Work to complete: Write out again, word for word, the lines below from the line that holds "769x340 pixels." through the line that holds "1051x586 pixels.", omitting pictures.

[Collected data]
········

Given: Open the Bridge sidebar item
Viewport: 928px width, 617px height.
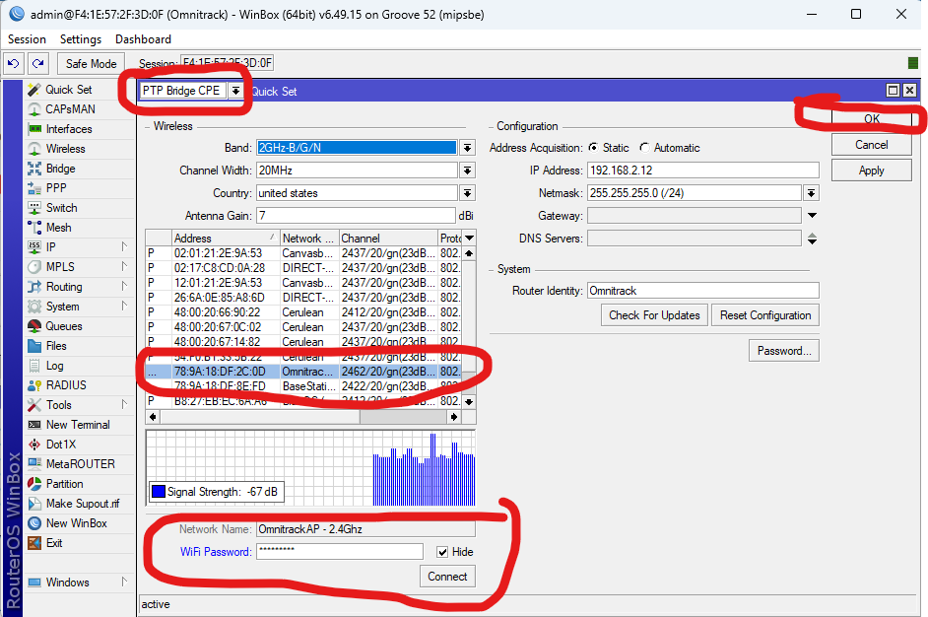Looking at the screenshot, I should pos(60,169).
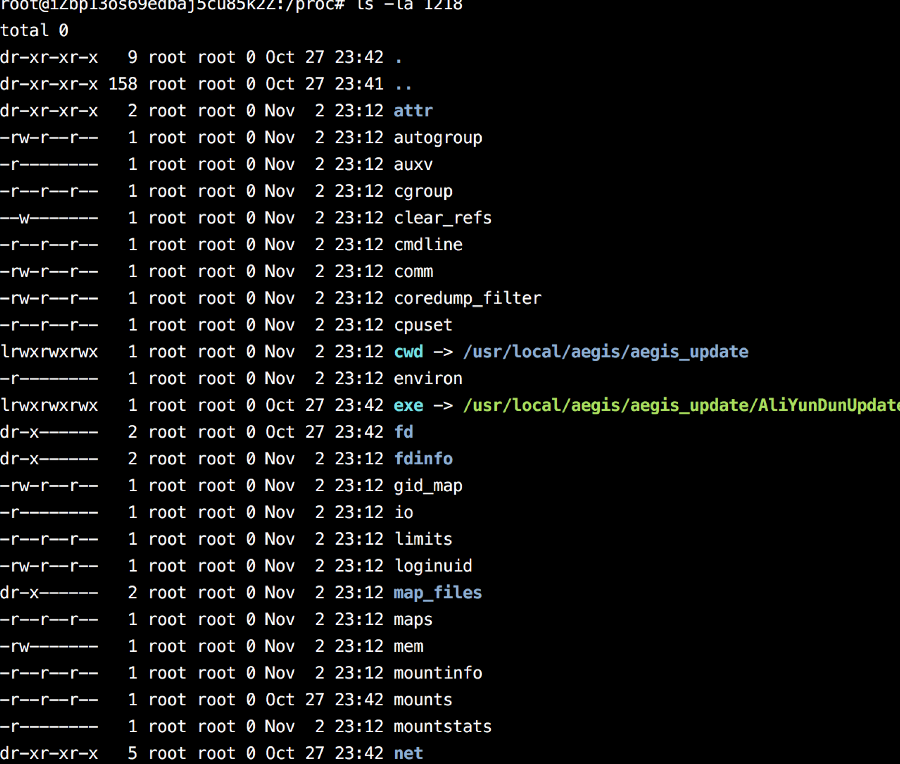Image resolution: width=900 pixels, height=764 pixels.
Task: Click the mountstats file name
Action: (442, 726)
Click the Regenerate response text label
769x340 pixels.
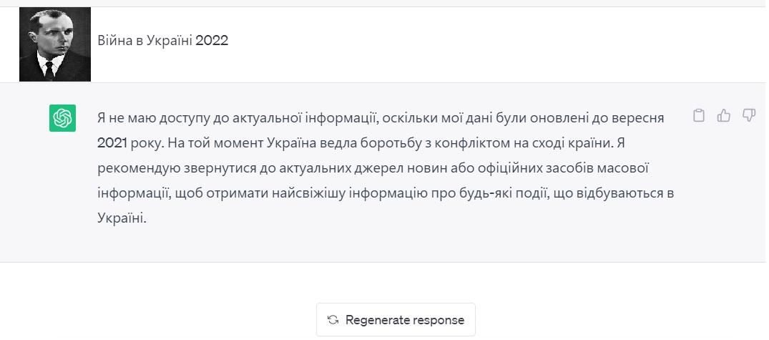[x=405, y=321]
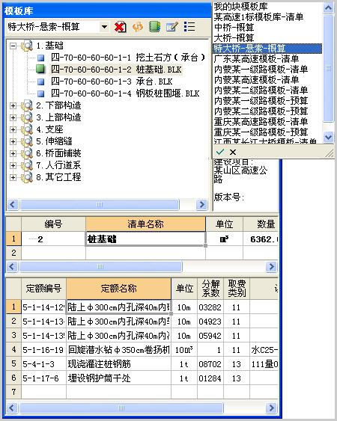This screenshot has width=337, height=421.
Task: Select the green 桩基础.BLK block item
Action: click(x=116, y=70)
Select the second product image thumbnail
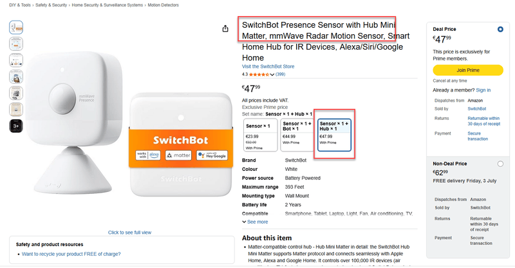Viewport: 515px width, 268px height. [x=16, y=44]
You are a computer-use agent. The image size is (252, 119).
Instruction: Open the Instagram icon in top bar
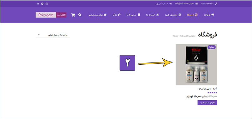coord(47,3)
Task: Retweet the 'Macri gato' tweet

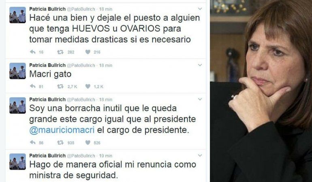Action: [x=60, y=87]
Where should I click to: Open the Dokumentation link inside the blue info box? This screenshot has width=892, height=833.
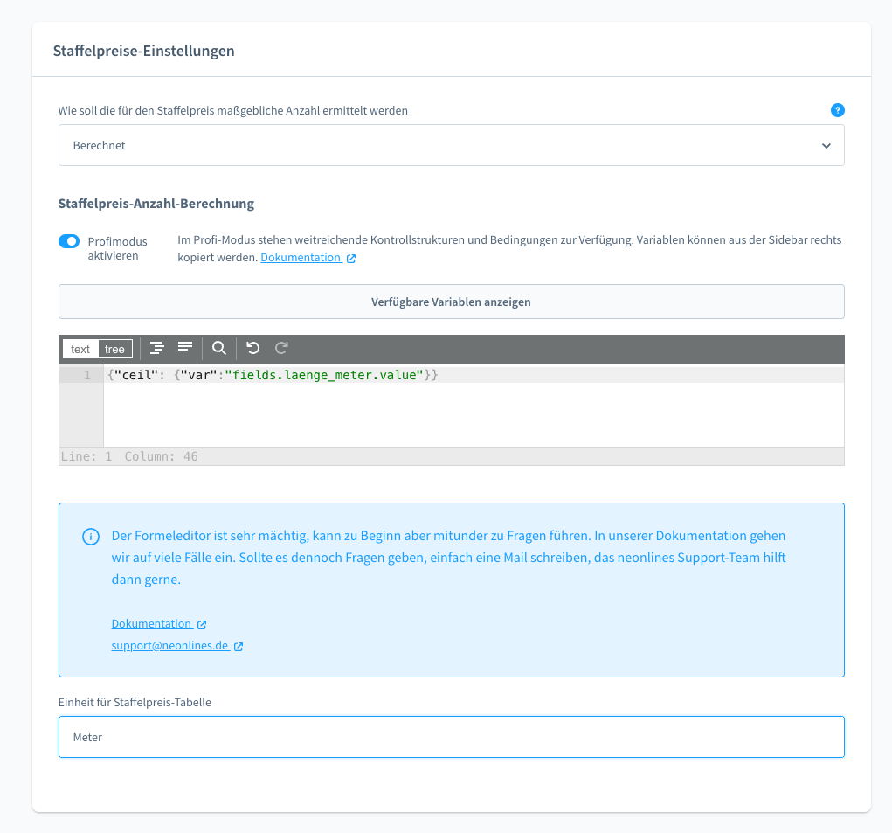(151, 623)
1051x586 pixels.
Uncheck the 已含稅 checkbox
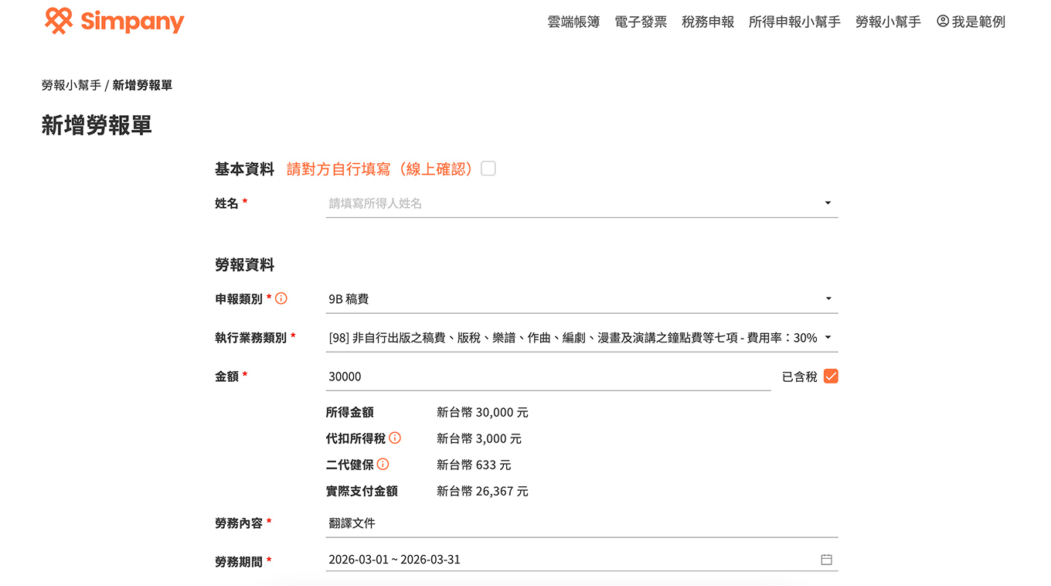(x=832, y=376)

········

Reply to the task:
769x340 pixels.
[x=405, y=321]
This screenshot has width=337, height=421.
Task: Select the green 桩基础.BLK block item
Action: click(x=116, y=70)
Select the second product image thumbnail
Viewport: 515px width, 268px height. [x=16, y=44]
You are a computer-use agent. The image size is (252, 119).
Instruction: Open the Instagram icon in top bar
coord(47,3)
Task: Retweet the 'Macri gato' tweet

Action: [x=60, y=87]
Where should I click to: Open the Dokumentation link inside the blue info box? This screenshot has width=892, height=833.
(151, 623)
1051x586 pixels.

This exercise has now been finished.